DATASET ROWS

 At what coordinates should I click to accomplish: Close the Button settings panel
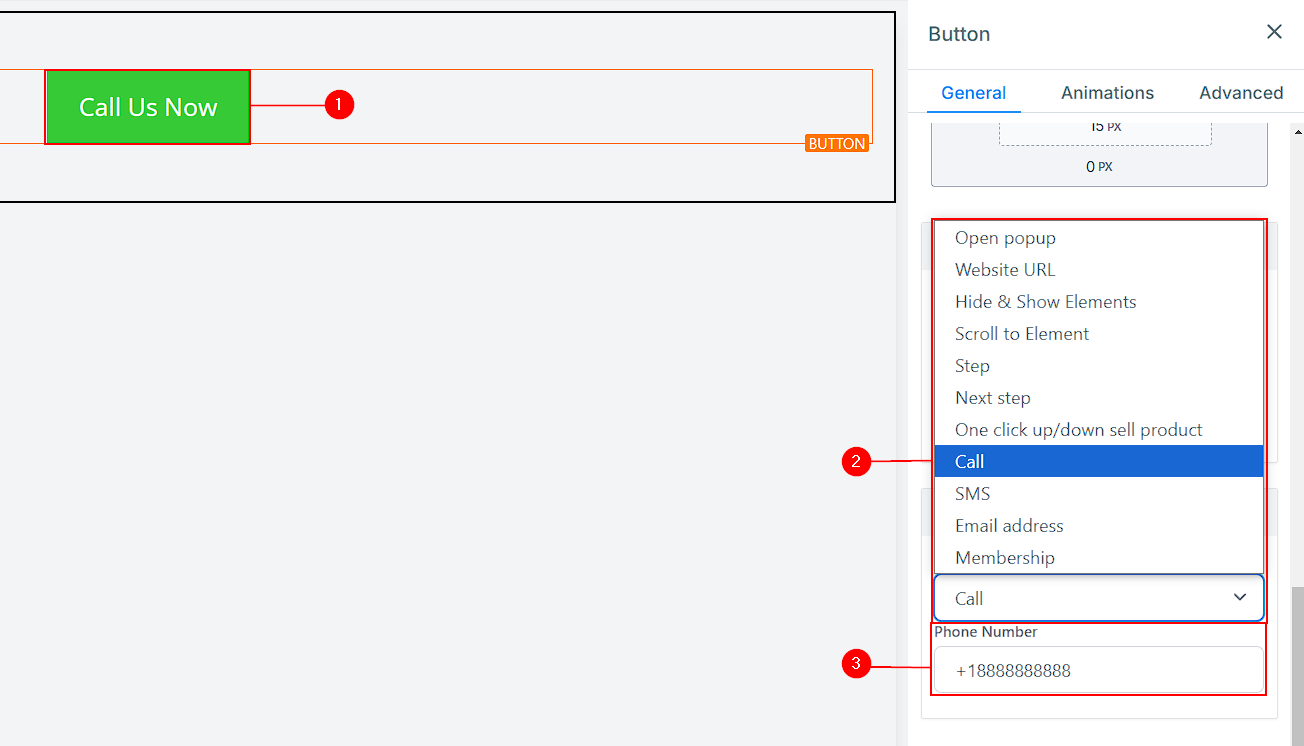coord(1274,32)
==
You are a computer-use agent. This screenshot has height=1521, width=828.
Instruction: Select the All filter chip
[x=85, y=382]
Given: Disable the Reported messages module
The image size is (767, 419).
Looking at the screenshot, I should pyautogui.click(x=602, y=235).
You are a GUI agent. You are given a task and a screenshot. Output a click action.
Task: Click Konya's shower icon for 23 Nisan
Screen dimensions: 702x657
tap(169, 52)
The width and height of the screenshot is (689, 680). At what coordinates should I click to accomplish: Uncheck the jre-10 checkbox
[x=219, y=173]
* * *
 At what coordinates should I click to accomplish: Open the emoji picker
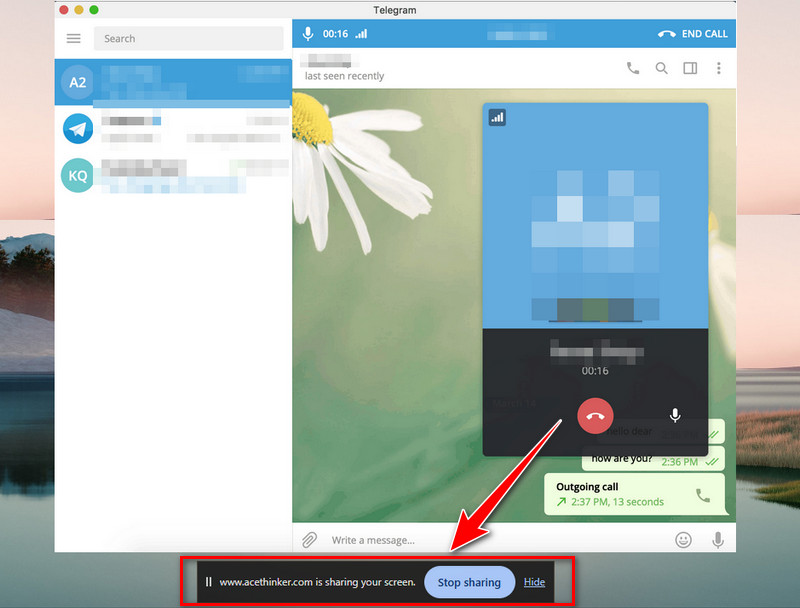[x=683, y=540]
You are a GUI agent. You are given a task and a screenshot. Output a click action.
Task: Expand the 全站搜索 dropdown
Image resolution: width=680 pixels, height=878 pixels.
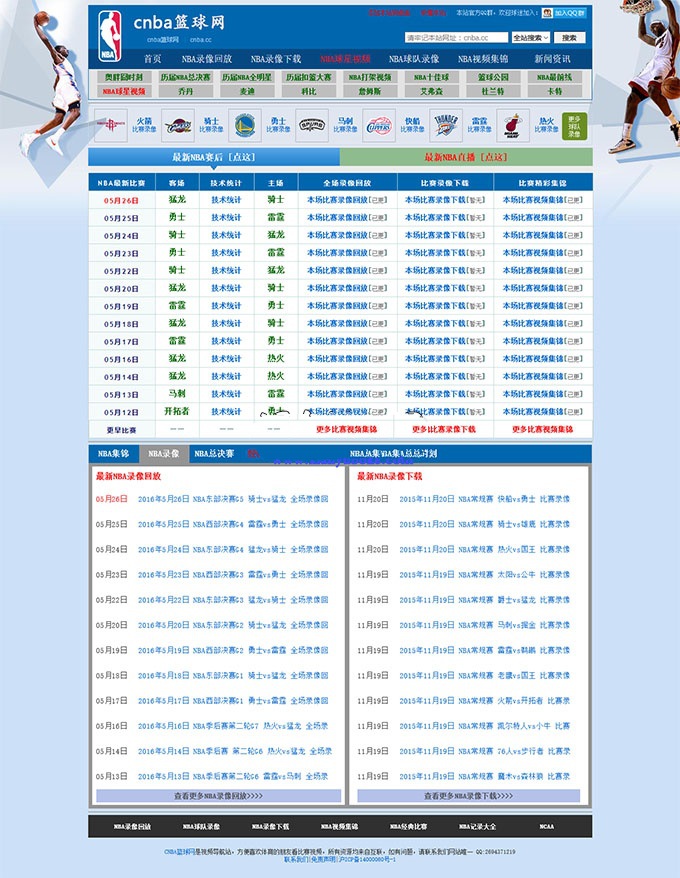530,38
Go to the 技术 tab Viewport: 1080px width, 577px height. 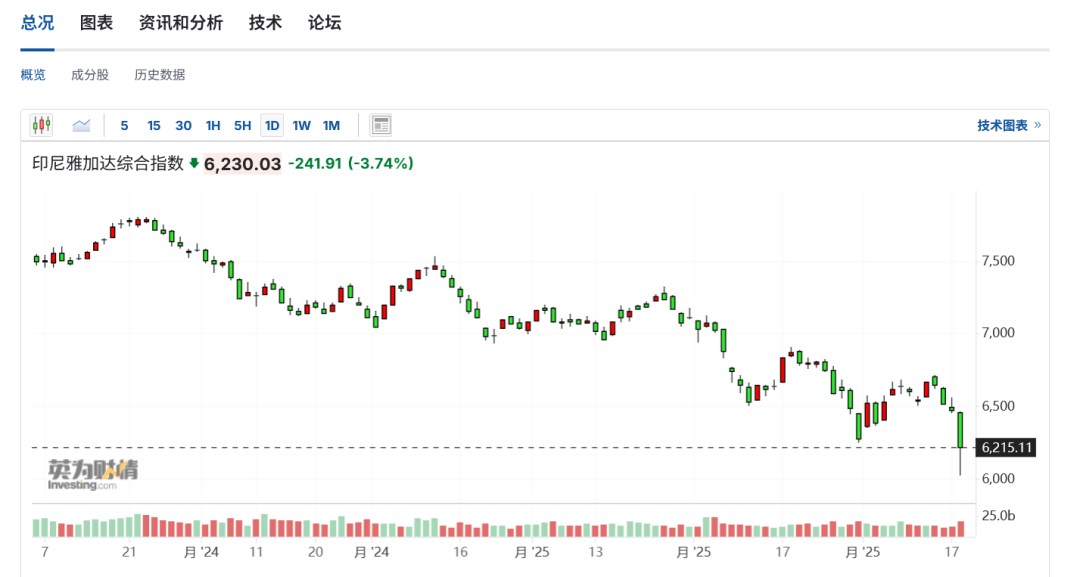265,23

DIRECTIVE
Find each line in the entries above that contains the word "screenshot" and copy it out.

SOLVED EXERCISE
You are a computer-use agent. This screenshot has height=1521, width=828.
Looking at the screenshot, I should pyautogui.click(x=602, y=235).
You are a GUI agent. You are given a task and a screenshot. Output a click action.
The width and height of the screenshot is (689, 680). At what coordinates should I click to accomplish: Uncheck the jre-10 checkbox
You are a GUI agent. You are given a task and a screenshot. Output a click action.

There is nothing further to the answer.